There are no changes in curriculum for high school students at this time.
An audit completed earlier this year showed that the district’s current curriculum is woefully unaligned to state standards — it set kids up to fail on standardized tests like the one released this week.
“I didn’t realize how low the bar for our current curriculum is right now until we saw this one,” said Brandy Walker, a teacher at the Foreign Language Immersion and Cultural Studies School who served on a committee of educators tasked with helping choose the materials.
The district has estimated that the new materials will boost reading scores by 3.46 percentage points per year, and by 3.1 percentage points in math every year.
“This year we have focused on rebuilding the district’s infrastructure using the same strategies that led to some of the highest performance among large urban school districts in Duval, Miami-Dade, and Florida in general,” Vitti said. “We simply need time and space to build capacity, and improvement will be seen by 2020’s” next round of testing.
It’s a critical time for improving reading scores. In 2020, a new reading law will force schools to hold back most third-graders who are not reading at grade level. Last year, only about 10 percent of third-graders passed the state’s annual English Language Arts exam.
Teachers will begin training in the summer and be given all new materials to review far before the start of the school year, Vitti said.
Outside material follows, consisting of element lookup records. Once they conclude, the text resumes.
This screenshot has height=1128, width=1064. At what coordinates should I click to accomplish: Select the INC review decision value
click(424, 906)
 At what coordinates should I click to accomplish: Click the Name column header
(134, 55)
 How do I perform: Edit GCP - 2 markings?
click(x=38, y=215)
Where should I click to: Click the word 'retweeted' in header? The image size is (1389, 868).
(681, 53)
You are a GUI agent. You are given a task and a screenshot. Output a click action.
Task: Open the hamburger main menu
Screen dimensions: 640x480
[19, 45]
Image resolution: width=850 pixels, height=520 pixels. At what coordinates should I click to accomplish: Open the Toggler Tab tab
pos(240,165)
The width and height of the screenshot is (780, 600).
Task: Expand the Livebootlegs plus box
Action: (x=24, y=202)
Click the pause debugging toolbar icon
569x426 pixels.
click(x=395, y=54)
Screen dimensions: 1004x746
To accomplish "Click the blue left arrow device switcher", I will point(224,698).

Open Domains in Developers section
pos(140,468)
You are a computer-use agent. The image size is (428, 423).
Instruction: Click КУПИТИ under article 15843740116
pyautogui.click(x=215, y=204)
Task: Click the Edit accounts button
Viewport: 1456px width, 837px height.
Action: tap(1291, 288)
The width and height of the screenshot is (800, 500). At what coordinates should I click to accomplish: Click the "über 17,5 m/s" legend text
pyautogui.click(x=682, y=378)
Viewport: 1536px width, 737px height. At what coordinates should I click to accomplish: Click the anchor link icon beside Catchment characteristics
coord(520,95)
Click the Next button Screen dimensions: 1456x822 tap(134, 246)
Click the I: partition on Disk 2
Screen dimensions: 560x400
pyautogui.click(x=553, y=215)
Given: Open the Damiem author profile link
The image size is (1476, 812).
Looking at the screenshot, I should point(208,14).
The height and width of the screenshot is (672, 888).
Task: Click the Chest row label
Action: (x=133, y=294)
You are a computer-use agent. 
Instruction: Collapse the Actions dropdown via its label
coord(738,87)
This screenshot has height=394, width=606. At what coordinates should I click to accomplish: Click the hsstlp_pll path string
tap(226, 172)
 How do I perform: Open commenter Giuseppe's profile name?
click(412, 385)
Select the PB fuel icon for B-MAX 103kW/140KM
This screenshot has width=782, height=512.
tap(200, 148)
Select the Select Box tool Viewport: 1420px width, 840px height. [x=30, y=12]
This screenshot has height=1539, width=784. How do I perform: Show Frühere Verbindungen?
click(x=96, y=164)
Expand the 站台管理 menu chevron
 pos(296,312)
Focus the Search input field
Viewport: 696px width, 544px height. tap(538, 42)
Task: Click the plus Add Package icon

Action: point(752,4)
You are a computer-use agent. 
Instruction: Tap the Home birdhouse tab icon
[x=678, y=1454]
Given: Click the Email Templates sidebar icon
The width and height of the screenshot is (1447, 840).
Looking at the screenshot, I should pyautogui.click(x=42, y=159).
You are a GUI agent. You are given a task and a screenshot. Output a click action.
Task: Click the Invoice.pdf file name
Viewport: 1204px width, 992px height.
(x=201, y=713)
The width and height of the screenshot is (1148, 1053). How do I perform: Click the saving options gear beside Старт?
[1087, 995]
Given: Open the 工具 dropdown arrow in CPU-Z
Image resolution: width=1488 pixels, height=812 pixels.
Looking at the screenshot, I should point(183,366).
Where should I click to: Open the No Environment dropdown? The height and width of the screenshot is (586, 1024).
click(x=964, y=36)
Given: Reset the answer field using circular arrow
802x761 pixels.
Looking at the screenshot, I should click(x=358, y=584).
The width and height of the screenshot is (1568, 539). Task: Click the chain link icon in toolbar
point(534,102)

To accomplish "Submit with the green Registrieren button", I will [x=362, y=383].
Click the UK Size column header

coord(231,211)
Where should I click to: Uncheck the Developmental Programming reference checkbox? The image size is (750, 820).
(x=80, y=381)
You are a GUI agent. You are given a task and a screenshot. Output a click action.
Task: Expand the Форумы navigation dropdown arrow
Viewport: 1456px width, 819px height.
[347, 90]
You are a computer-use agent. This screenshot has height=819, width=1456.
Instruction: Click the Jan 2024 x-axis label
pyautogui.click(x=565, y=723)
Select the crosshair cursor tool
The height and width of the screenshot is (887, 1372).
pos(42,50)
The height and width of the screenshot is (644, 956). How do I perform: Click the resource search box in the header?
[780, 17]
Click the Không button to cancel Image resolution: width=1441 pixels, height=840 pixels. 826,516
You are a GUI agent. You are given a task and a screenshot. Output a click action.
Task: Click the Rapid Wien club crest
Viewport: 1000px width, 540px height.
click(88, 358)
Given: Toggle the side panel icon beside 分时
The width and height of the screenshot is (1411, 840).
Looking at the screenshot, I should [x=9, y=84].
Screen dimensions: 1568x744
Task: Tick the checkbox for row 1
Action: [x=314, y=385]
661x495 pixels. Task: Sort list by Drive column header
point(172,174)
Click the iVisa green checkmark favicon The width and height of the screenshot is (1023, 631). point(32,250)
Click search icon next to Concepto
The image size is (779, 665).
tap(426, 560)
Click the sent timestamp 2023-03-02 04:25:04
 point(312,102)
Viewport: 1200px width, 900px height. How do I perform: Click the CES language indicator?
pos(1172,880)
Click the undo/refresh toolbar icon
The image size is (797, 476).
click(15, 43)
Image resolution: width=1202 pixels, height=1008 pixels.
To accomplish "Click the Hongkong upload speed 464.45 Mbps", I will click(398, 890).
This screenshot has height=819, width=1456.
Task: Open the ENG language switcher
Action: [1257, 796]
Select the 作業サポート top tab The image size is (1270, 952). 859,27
The district can pay for the materials mostly because of an increase in enrollment, and thus an increase in total per pupil funding from the state, said Jeremy Vidito, the district’s chief financial officer.
The school board approved a budget of just under $732 million for next year on Tuesday, which pays for the new teaching materials and allocates money for gym teachers, art or music teachers, guidance counselors, and more.
The district is currently recruiting at universities around the country, and specifically targeting historically black universities. The approved budget also allocates money to centralize services for bringing new teachers on board to make the hiring process easier and faster.
The district has roughly 180-190 teacher vacancies, Vitti said, compared to about 265 at this time last school year.
Vitti is negotiating with union representatives to offer higher salaries to experienced teachers coming from outside the district. Salaries for new teachers start near the bottom of the district’s pay scale.
“If we can fully recognize experience outside Detroit, we will be much closer to being fully staffed,” Vitti said.
“In my experience as a teacher, teachers are overwhelmed by how many students are in their class,” said John Lambert, a teacher at Burns Elementary-Middle School. “I think budgeting for more teachers is one of the wisest things the district could do.”